J'en arrive donc à une observation étonnante mais bien réelle de mon état de santé. Je souffrais depuis plus de 8 ans d'une douleur au niveau du sternum. Cette douleur avait pour origine la fracture de deux côtes après une chute violente et se manifestait tous les jours sans exception, chaque fois que je m'inclinais en arrière comme au moment de me coucher par exemple. Ce n'était pas une douleur insupportable mais elle était quotidienne, suffisamment présente pour me faire redouter le moment où j'allais m'allonger sur le dos dans mon lit. 
J'ai pourtant été surpris de remarquer un jour que cette douleur avait totalement disparu, que depuis une semaine je n'avais plus de douleur en me couchant. Je n'ai rien changé d'autre à ma vie que de pratiquer le tai ji (au moment où j'ai constaté la disparition de cette douleur, cela faisait presque une dizaine de séances que j'avais commencé). Je ne sais pas comment expliquer cet effet mais je crois qu'il est bien lié à cette nouvelle activité. J'ai souffert pendant plus de 8 ans et d'un seul coup (ce fut assez rapide) un changement dans ma vie (le tai ji) est associé à la disparition de cette douleur ! 
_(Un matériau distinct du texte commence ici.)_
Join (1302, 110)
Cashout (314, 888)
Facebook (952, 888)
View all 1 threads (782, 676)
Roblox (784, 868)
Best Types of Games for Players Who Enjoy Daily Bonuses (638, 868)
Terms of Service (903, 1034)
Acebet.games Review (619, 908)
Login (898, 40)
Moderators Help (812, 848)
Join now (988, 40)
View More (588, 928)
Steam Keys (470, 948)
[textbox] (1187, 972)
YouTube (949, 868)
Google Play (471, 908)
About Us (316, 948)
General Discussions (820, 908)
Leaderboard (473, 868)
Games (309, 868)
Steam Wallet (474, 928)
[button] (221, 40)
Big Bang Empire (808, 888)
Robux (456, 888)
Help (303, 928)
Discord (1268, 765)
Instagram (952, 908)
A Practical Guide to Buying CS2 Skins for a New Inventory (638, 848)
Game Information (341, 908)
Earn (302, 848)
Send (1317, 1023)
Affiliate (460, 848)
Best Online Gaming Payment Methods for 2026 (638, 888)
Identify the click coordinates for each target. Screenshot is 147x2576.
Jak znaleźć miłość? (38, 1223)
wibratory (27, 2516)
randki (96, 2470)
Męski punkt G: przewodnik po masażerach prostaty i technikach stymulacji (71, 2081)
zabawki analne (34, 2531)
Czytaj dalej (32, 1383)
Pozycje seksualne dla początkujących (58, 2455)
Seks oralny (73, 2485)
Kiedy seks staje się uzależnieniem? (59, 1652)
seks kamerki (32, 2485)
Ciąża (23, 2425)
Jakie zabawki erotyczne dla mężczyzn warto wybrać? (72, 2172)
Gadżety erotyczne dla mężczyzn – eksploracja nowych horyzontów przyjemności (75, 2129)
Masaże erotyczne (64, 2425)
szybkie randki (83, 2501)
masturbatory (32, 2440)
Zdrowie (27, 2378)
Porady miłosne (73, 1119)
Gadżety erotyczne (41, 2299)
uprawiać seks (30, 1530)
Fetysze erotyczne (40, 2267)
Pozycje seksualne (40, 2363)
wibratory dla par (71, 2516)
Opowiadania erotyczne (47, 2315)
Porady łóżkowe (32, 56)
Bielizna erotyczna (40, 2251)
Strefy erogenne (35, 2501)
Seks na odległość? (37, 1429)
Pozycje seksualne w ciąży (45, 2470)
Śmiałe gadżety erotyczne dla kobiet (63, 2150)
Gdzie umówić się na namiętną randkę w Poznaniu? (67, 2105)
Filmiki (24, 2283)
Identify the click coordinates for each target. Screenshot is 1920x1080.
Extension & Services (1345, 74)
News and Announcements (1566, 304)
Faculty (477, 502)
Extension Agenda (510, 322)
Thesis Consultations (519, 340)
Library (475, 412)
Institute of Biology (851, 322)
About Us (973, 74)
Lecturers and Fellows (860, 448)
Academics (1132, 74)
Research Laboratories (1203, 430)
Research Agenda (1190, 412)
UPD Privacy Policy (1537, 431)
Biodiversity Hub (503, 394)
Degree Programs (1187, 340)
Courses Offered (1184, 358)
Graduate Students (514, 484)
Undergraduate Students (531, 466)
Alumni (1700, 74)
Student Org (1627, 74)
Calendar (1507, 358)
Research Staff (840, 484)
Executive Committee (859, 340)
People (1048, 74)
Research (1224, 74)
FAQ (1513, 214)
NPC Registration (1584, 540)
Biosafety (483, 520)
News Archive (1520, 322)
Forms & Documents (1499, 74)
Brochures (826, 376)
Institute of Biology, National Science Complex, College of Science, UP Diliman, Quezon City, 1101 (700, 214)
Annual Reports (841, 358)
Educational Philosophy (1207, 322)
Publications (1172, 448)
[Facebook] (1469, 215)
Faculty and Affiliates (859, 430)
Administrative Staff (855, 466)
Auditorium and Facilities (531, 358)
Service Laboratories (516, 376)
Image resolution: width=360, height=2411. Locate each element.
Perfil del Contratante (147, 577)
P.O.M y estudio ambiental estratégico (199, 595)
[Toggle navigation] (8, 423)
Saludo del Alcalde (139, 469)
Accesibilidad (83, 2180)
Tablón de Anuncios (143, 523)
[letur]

Voilà, c'est tout pour aujourd'hui, mais peut-être que je reviendrai témoigner du bien-être que j'aurai à nouveau acquis par la pratique à long terme du tai ji.

Pierre

smiley Après 17 ans de souffrance en permanence, je peux déclarer que c'est le première année que j'ai passée tranquille. A par le douleur physique, je constate que je n'ai plus besoin de médicaments pour l'asthme et je peux courrir sans être essoufflé et j'ai beaucoup plus d'endurance en générale. Ma peau continue à se remettre, et pour la premier fois je n'ai pas besoin des pommades toute le longue journée. J'ai enfin vaincu l'insomnie après un dizaine d'années. En faite, si je commence une liste de toutes les bienfaits, il faut que j'écrive un livre! Ceux qui m'ont connu 4 ans avant ont vue la métamorphose, et ma qualité de vie que a changé avec ma santé.